Given problem A
In the pipeline post below, transcribe the part that opens with the words containing "SJG notes that" and closes with "construction, or operation.".
Given problem B
Answer these questions from the pipeline post below:
(i) How many residential and commercial users in Cape May county would lose gas service under a "system upset condition"?
(ii) To which body did South Jersey Gas Co. submit its petition?
(iii) Which newspaper published the editorial the post criticizes?

Passage given
• • • •

December 29th, 2013 No comments

If  risks are “of substantial concern” to SJG, they must be of even greater concern to the Pinelands Commission 

Opponents of the South Jersey Gas Co. proposed pipeline through the Pinelands National Reserve have cited data and numerous examples of pipeline safety failures that have led to explosions, fires, fatalities, and property and environmental damage.

In response, instead of addressing those issues substantively, these issues have been ignored or the opponents been accused of fear mongering and “emotional” appeals (e.g. see the AP story that went national).[or this condescending, fact free, ill informed and flat out factually incorrect (no compelling need was required or even attempted to be demonstrated – that is the waiver standard) editorial by the  Press of Atlantic City ]

However, in South Jersey Gas Co.’s (SJG) petition to the Board of Public Utilities (BPU),  the Company explains the reason they need the “Reliability” gas line.

Basically, SJG says they need the “reliability line” because the existing pipeline is vulnerable.

SJG notes that a “system upset condition” along the existing gas pipeline infrastructure is of “substantial concern” to the company.

Such a “condition” –  a vulnerability ascribed vaguely to actions by “careless third party excavators” or “external forces” – would knock out gas service to 60,000 residential and commercial users in Cape May county: (Source: SJG petition to BPU – 10/31/13)

The BPU petition does not include “system upset conditions” resulting from pipeline design, construction, or operation.

When I asked a SJG official what a “system upset condition” was defined as, he replied that those conditions could include:

seismic event (earthquake); terrorism; explosion; fire; damage by excavation along the pipeline route; leak; loss of pressure; etc

So, in translation, I guess that means that shit happens.

But what is the probability that shit might happen?  How do we reduce that probability? What would happen if shit happened? What would be the result and impacts?

Is that an acceptable risk?

So, if the existing gas line is vulnerable to a “system upset condition”, doesn’t it logically follow that the new pipeline would be vulnerable as well?

How could pipeline design and construction avoid “external forces” like earthquake, terrorism, and excavation?

• • • •

Source material

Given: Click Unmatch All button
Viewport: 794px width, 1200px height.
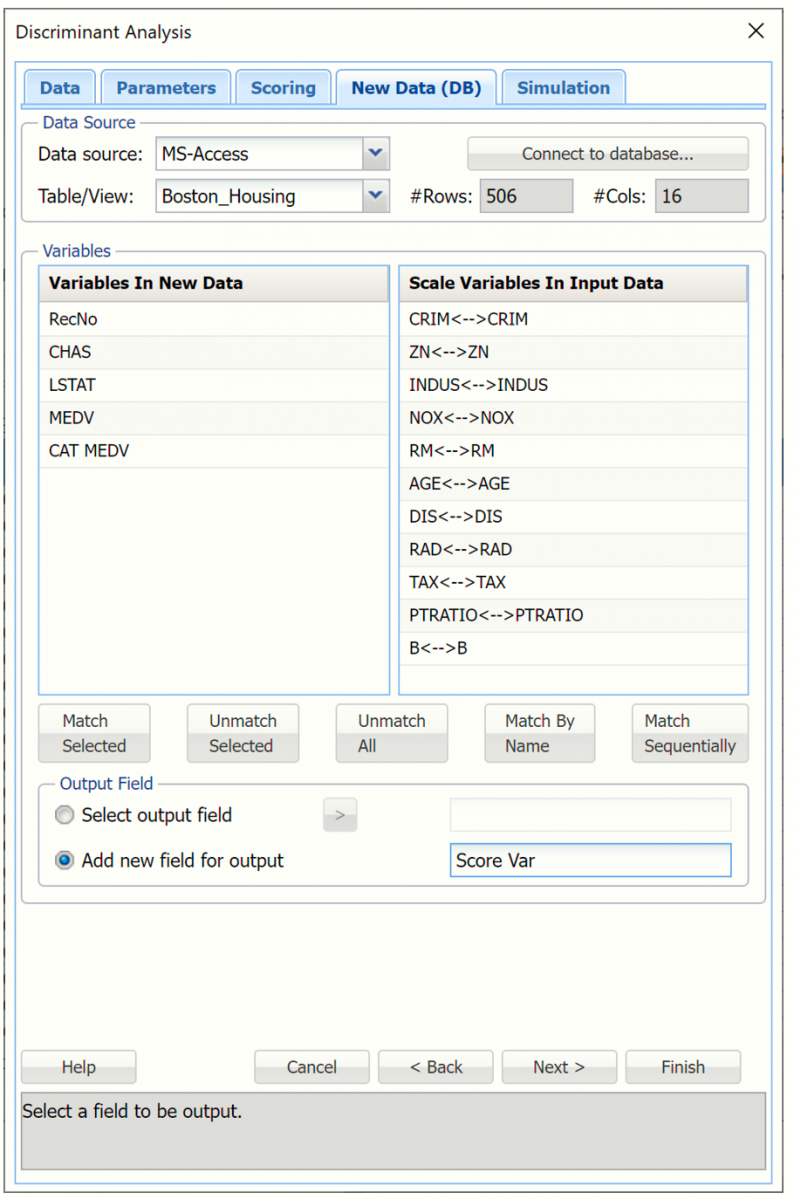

• • • •

Task output A
SJG notes that a “system upset condition” along the existing gas pipeline infrastructure is of “substantial concern” to the company.

Such a “condition” –  a vulnerability ascribed vaguely to actions by “careless third party excavators” or “external forces” – would knock out gas service to 60,000 residential and commercial users in Cape May county: (Source: SJG petition to BPU – 10/31/13)

The BPU petition does not include “system upset conditions” resulting from pipeline design, construction, or operation.

Task output B
(i) 60,000
(ii) The Board of Public Utilities (BPU)
(iii) The Press of Atlantic City